L'automobile est comme un thermomètre : elle mesure le niveau de bien-être d'une population, sa capacité à dépenser pour un produit qui reste, dans la plupart des cas, largement consommé. Pendant une trentaine d'années, des années 1950 aux années 1970, la voiture a incarné le long chemin parcouru par les Italiens vers la prospérité et constituait le symbole par excellence d'une étape franchie, celle d'une population rurale devenue une classe moyenne aisée (certains la qualifient aujourd'hui de « classe de gentlemen »). Aujourd'hui, ce paradigme s'est complètement inversé. La voiture a également perdu son statut de symbole de statut social. Alors que les nouvelles générations le considèrent comme une simple marchandise, il est devenu le symbole de l'appauvrissement de la classe moyenne, c'est-à-dire de la majorité de la population.
Un sondage sur la mobilité des Italiens, étude créée en 2026 par Bain & Company, cabinet de conseil en stratégie, en collaboration avec Aniasa, l'Association nationale de l'industrie de la location de voitures, de la mobilité partagée et de l'automobile numérique, Il affirme qu'aujourd'hui en Italie, il faut en moyenne 11 mois de salaire pour acheter une voiture neuve, alors qu'en 2000, il en fallait environ 5. Plus du double.
Il en résulte que la voiture reste très importante dans la vie quotidienne des Italiens (76 % des personnes interrogées ont déclaré l'utiliser régulièrement), mais l'achat d'un véhicule neuf est de plus en plus reporté : 59 % des Italiens déclarent ne pas avoir envisagé de l'acheter ou l'avoir reporté., tandis qu'environ une personne sur dix a décidé d'abandonner.
En revanche, les salaires italiens stagnent depuis un quart de siècle, tandis que dans le même temps, le prix moyen d'une voiture est passé de 15 000 à 36 000 euros, soit une hausse de 135 %. Et devinez qui a le plus contribué à cette augmentation vertigineuse ? Les voitures durables, électriques et hybrides, que les constructeurs européens, à courte vue, ont immédiatement perçues comme des produits de luxe plutôt que comme des véhicules de grande consommation. Résultat : la voiture durable est devenue un symbole de réussite sociale, certes réservé à une petite minorité de la nouvelle élite. consommateurs vertsTandis que certains doivent faire face à une série de coûts qui ne cessent d'augmenter : essence, entretien, stationnement. Aujourd'hui, une voiture d'une valeur moyenne de 36 000 euros exige un engagement bien plus important, souvent géré avec… financement, location ou location à long termeEt confirmant leur statut de voitures de luxe, parmi les voitures électriques les plus vendues en Italie figurent les différents modèles haut de gamme de la très onéreuse Tesla.

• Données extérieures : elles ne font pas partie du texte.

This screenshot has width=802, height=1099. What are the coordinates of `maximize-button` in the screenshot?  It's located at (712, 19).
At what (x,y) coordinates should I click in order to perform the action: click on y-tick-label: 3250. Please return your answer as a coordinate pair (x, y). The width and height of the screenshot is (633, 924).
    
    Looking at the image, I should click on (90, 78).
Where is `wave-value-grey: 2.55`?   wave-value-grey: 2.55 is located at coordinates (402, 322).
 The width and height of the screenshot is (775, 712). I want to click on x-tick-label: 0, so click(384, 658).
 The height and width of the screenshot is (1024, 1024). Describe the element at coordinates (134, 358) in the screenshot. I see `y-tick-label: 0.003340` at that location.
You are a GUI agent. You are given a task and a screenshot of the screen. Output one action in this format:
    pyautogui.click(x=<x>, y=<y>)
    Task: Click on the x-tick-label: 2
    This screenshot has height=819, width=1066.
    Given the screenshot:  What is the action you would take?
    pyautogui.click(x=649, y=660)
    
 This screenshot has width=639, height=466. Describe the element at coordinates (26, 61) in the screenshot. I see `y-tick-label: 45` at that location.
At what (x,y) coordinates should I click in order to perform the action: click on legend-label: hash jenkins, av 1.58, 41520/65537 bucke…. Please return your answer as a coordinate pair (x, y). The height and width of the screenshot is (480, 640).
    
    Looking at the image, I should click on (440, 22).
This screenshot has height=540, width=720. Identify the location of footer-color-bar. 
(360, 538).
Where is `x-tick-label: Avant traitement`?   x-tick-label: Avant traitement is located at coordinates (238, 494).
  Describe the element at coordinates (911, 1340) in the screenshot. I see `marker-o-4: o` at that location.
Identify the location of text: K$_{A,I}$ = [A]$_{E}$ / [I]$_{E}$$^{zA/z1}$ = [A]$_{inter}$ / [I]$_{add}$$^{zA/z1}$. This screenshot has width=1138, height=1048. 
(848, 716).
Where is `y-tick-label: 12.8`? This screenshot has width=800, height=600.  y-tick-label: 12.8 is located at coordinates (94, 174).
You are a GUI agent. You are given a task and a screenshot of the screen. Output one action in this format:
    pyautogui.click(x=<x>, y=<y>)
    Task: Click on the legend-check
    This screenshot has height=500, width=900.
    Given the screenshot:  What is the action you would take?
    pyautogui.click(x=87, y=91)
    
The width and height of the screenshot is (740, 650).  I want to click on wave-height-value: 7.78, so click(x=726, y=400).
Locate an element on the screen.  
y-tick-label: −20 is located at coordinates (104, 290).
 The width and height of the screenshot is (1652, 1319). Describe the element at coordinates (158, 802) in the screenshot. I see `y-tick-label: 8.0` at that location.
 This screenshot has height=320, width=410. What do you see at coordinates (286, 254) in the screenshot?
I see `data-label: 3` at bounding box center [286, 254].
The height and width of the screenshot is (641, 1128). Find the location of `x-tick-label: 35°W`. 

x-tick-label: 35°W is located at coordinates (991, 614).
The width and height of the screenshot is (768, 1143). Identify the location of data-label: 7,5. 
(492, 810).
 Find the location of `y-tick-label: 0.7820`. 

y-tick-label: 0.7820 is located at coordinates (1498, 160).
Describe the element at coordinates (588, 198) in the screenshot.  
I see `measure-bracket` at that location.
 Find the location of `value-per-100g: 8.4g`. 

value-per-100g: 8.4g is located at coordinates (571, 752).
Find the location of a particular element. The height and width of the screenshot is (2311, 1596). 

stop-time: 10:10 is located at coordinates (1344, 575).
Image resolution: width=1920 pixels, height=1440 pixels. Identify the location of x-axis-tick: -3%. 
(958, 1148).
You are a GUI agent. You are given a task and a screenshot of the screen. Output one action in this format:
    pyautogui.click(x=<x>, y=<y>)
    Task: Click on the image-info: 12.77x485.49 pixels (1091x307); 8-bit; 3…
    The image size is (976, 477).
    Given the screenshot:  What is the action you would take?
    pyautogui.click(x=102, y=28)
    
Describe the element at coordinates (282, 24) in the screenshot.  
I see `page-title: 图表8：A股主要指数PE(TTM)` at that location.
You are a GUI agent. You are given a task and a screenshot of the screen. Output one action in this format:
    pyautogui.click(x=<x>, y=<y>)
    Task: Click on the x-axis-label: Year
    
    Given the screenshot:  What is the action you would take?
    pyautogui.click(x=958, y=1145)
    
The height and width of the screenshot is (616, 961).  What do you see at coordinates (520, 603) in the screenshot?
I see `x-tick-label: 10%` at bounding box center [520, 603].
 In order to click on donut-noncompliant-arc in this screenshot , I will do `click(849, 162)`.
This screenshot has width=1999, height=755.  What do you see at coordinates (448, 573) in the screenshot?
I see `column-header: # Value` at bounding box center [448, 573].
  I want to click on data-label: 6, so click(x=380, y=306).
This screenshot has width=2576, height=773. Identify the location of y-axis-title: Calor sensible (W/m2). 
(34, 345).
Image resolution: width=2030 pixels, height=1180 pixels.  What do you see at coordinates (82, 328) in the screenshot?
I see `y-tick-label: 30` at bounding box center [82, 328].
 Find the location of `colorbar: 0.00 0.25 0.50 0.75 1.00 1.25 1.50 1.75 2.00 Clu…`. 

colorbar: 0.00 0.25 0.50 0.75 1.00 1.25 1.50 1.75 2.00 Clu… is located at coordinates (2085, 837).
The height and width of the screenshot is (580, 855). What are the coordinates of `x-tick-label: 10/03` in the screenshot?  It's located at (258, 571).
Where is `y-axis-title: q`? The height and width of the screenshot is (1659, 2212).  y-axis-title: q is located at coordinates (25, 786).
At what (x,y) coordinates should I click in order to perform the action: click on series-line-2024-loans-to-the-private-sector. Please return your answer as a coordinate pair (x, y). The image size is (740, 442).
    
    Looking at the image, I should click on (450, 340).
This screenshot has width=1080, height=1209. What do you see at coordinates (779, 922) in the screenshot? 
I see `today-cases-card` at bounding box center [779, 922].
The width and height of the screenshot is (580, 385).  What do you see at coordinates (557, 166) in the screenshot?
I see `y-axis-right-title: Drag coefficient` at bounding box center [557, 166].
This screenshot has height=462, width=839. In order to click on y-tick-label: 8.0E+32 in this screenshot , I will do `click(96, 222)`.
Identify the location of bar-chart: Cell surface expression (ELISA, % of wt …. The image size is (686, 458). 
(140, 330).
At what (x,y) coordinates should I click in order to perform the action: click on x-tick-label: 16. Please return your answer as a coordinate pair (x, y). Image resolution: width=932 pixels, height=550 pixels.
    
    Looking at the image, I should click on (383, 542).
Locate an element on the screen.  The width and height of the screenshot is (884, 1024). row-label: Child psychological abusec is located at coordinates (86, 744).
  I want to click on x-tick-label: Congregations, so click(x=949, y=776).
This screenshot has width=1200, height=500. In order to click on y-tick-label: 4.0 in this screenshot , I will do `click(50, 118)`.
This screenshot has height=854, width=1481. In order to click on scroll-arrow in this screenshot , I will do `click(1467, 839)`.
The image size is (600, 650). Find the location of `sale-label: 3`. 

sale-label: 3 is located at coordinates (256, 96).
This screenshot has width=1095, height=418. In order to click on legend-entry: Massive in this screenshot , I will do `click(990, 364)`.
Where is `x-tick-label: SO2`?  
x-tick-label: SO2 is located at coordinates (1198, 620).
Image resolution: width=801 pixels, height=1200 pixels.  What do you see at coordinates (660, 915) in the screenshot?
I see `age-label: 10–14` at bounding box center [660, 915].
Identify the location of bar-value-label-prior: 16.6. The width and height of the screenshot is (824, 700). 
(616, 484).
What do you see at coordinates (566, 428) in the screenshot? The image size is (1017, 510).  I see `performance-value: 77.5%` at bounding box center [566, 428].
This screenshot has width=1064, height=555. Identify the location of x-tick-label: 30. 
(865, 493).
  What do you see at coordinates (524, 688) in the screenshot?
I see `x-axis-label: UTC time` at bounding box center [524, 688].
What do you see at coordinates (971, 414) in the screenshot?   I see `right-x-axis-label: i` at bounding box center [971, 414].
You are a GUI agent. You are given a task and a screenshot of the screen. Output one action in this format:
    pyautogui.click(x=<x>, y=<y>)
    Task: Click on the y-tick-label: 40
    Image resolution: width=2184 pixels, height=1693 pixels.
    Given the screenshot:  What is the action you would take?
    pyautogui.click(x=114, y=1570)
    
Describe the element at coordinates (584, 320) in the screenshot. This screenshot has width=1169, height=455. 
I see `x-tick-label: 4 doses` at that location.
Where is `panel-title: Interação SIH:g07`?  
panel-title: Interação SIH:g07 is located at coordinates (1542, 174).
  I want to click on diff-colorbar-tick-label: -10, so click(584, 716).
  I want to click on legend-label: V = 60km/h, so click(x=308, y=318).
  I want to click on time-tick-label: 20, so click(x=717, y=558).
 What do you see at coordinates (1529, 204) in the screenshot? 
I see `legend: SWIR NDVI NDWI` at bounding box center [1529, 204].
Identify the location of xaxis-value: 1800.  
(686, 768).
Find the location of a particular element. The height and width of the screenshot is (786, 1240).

Sous la pression conjuguée de la stagnation des revenus et de la hausse du coût de la vie, les Italiens ont revu leurs priorités de consommation : une partie des dépenses autrefois consacrées aux voitures est désormais allouée aux voyages, aux technologies, aux services numériques et à d’autres expériences. Et la voiture, jadis symbole de prospérité, est devenue un symbole de pauvreté.
La grande arnaque des voitures électriquesElle était censée être le symbole d'une nouvelle mobilité, d'une mobilité durable. Au lieu de cela, elle n'est plus que le symbole d'une caste privilégiée de « consommateurs verts ». Qui a créé ce paradoxe ? Dans quel but ? Et avec quels résultats ? Les réponses dans ce livre.